Congrats! Is it a Gina puppy?


----------



## lawmarshall (Jun 26, 2014)

congrats!<><> some picture please.> ^__^


----------



## blackshep (Aug 3, 2012)

black sable and no picture that is just cruel. Hrumph! 

Congrats!!


----------



## zetti (May 11, 2014)

mycobraracr said:


> Congrats! Is it a Gina puppy?



Yes, Esko/Gina.

I will get a pic. As soon as we get unpacked & resettled.


----------



## CindyMDBecker (Feb 22, 2013)

Noooooo!!! I want pictures NOW!!! (fists clenched ... feet stomping)


----------



## mspiker03 (Dec 7, 2006)

Congrats! Maybe I will get to meet him when you move to Reno!!


----------



## DobbyDad (Jan 28, 2014)

Until you post a photo I don't believe you. Hopefully this will make you post a photo faster.


----------



## zetti (May 11, 2014)

Here he is.


----------



## misslesleedavis1 (Dec 5, 2013)

zetti said:


> Well, now I'm stuck. How in the world do I post a pic in this forum? It won't let me just copy & paste.:help:


When you reply, go to advanced reply and press the paper clip, then it will pull up a choose image side bar, then you go thru your computer and choose the image, then you reclik the paper clip and press insert all


----------



## DTS (Oct 19, 2010)

Congratulations he's adorable


----------



## zetti (May 11, 2014)

DTS said:


> Congratulations he's adorable


Thank you!

The more we know him, the more we love him. He's a cuddler, which I really wanted.

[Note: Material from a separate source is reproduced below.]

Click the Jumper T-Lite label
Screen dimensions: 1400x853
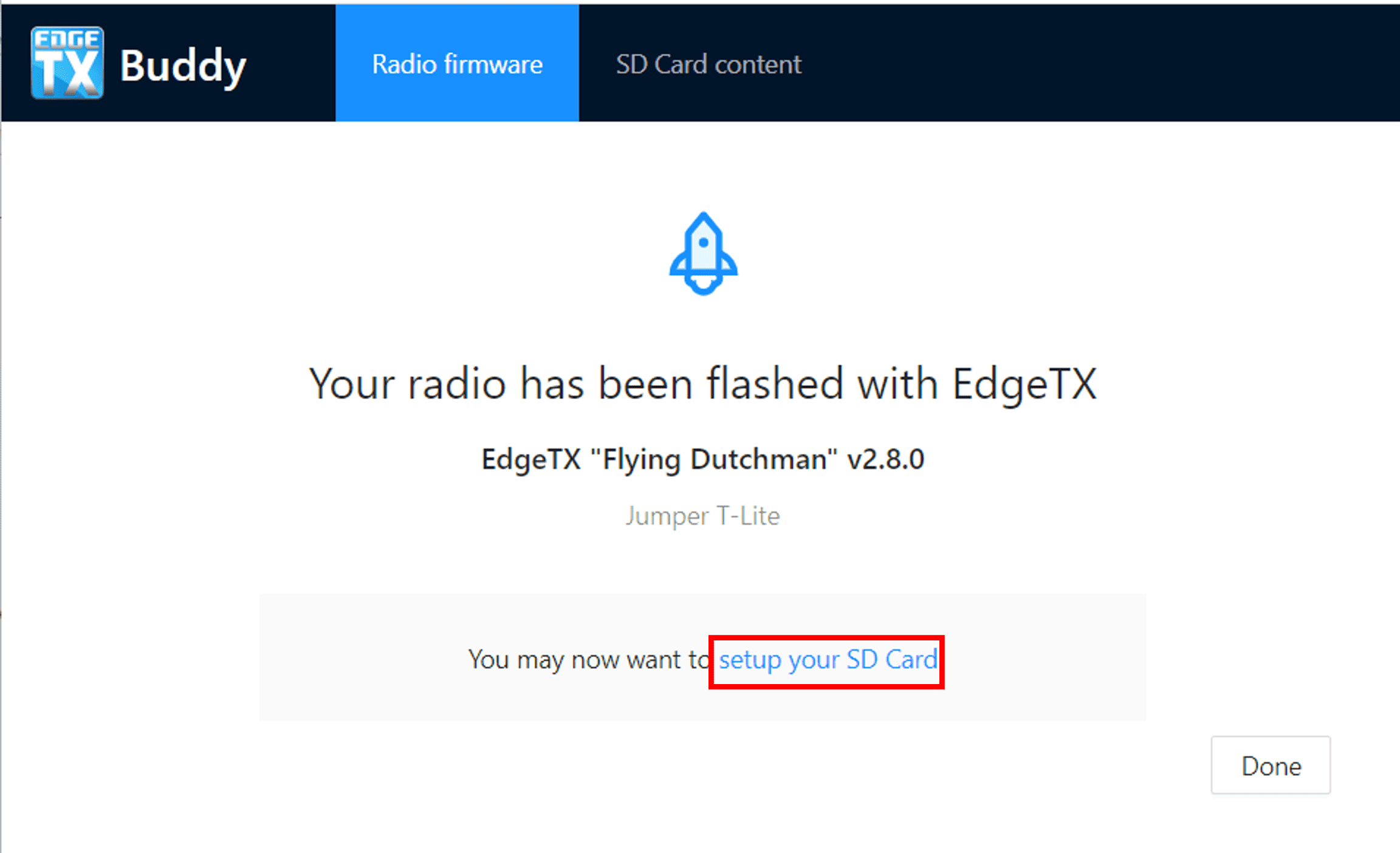(702, 516)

He had his vet check yesterday, which he enjoyed-- they had treats there. Again, no signs of fear or stress. He did manage to get in a quick nap on the cool tile floor.

The vet found him to be nice & healthy, I'm happy to report.

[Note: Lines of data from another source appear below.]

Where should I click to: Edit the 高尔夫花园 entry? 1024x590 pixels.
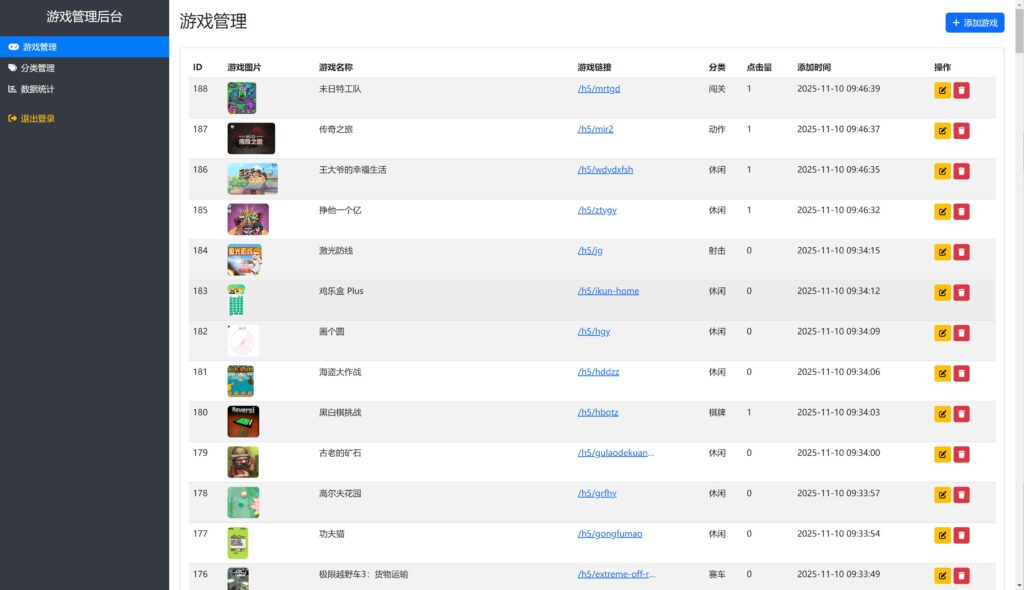click(941, 494)
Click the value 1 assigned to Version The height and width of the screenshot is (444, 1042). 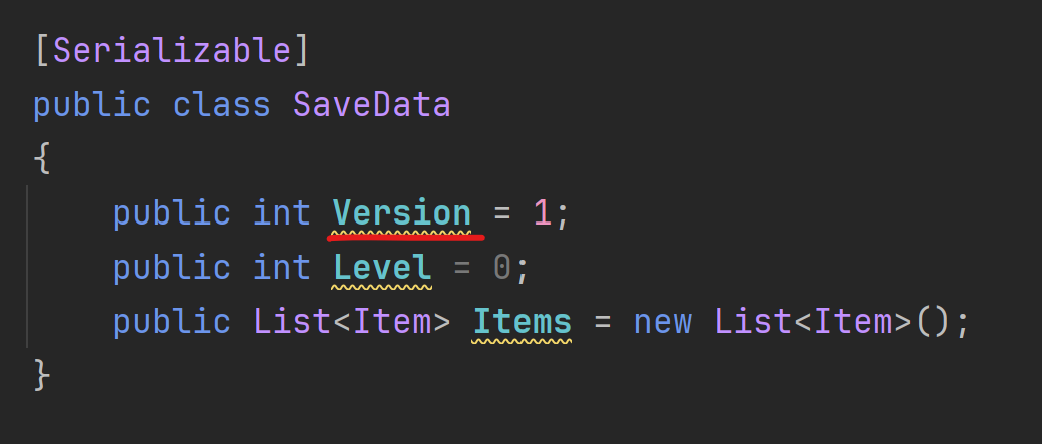pyautogui.click(x=542, y=214)
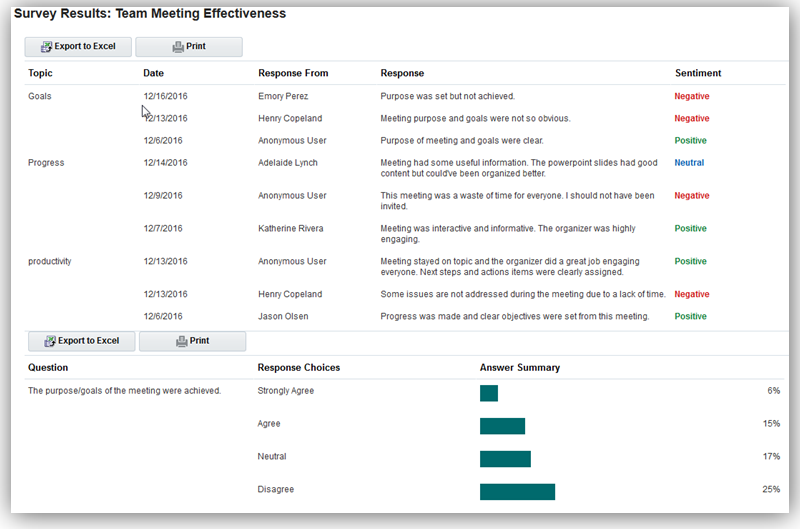Screen dimensions: 800x529
Task: Click the Response Choices column header
Action: click(299, 367)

If I could custom order a puppy, this would be the one. He follows us naturally & is quite obedient & learns quickly. He actually asked to go outside yesterday!


----------



## DTS (Oct 19, 2010)

Titan is a cuddler too and such a momma's boy.. I love it lol. 
I feel the same about my pup. He's a great all around pup. When we are training he's all business. Very eager to please. He loves protection and nothing rattles him. 
He's great with strange friendly people and children even though he hasn't had a ton of exposure. 
Titan is an esko/Sasha pup.


----------



## G-burg (Nov 10, 2002)

Very cute! Congrats!!


----------



## Lwilley (Jan 1, 2014)

What is his name?


----------



## zetti (May 11, 2014)

Lwilley said:


> What is his name?


Murph.


----------